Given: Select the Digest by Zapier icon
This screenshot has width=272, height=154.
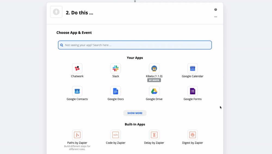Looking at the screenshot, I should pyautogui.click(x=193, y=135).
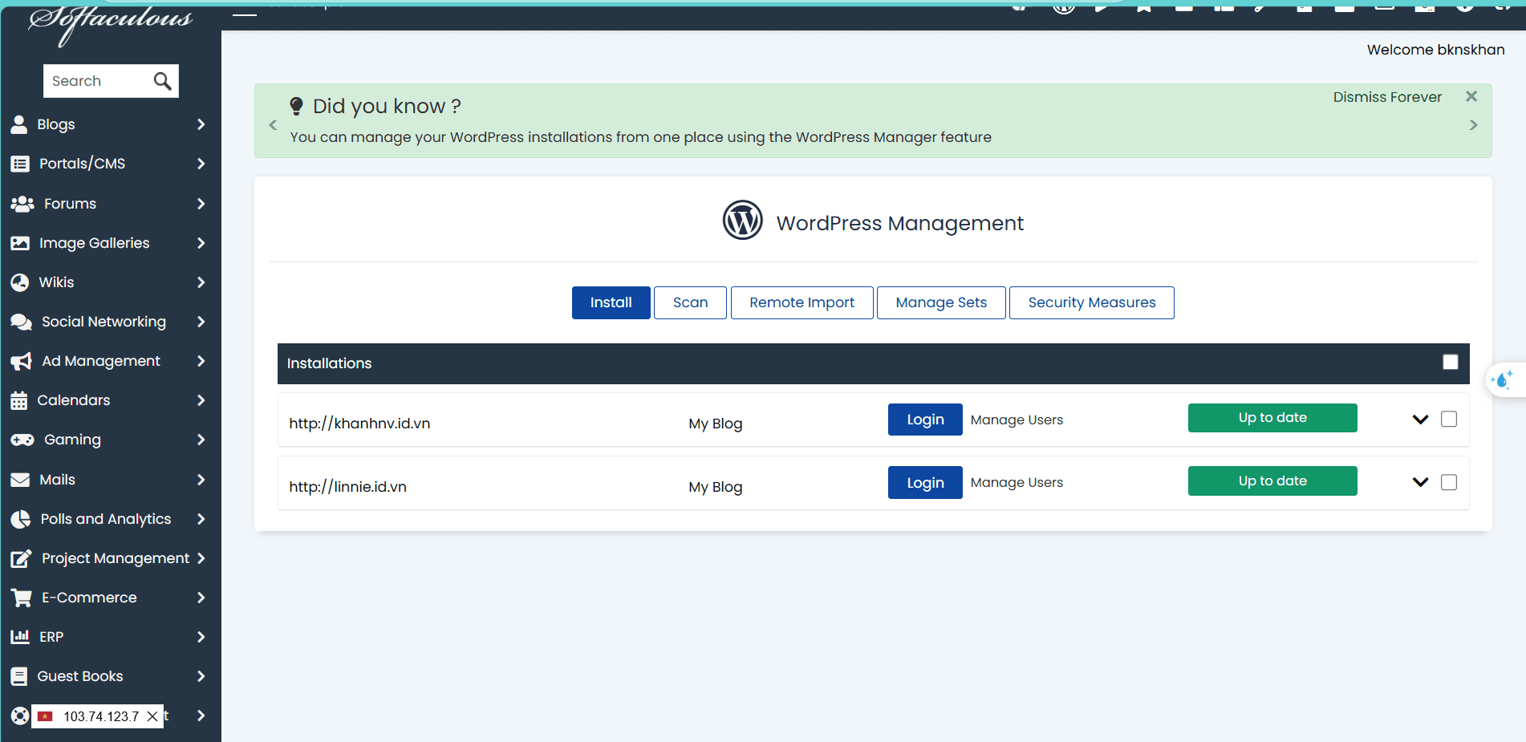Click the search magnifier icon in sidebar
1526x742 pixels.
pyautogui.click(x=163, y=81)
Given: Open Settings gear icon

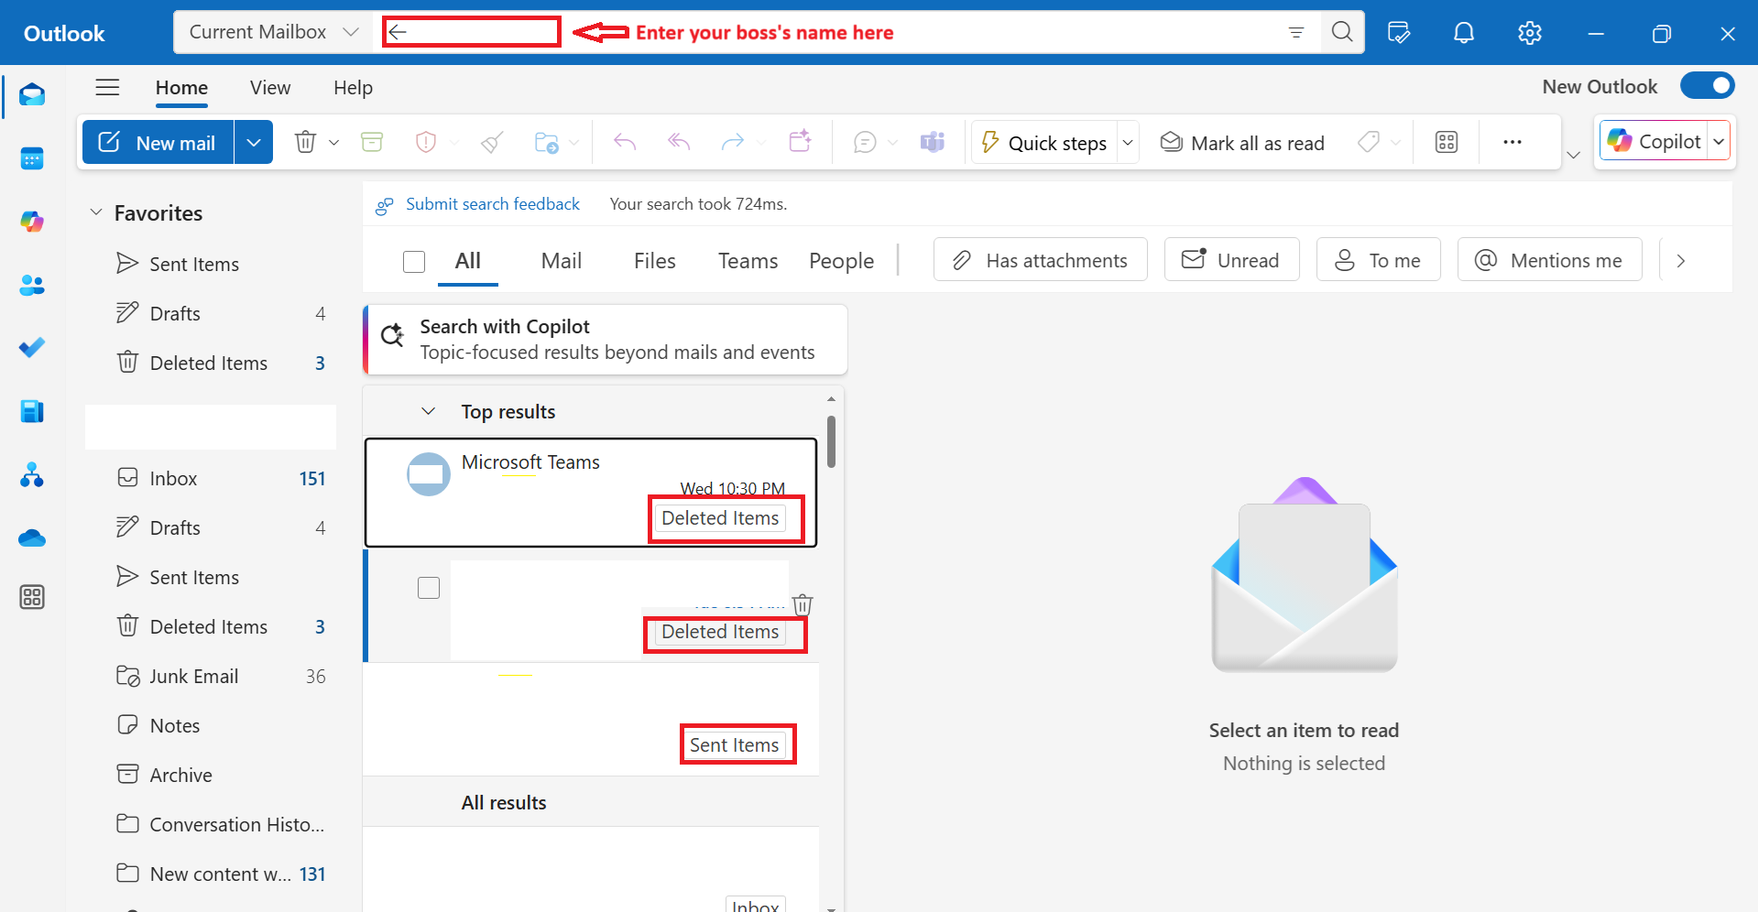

What to do
Switch every "Given" in the items above to "Instruction" and write the lines out again with nothing else changed. Leave out the pictures.

Reply to the exercise
Instruction: Select the Digest by Zapier icon
This screenshot has width=272, height=154.
Looking at the screenshot, I should pyautogui.click(x=193, y=135).
Click the search magnifier icon in sidebar
1526x742 pixels.
pyautogui.click(x=163, y=81)
Instruction: Open Settings gear icon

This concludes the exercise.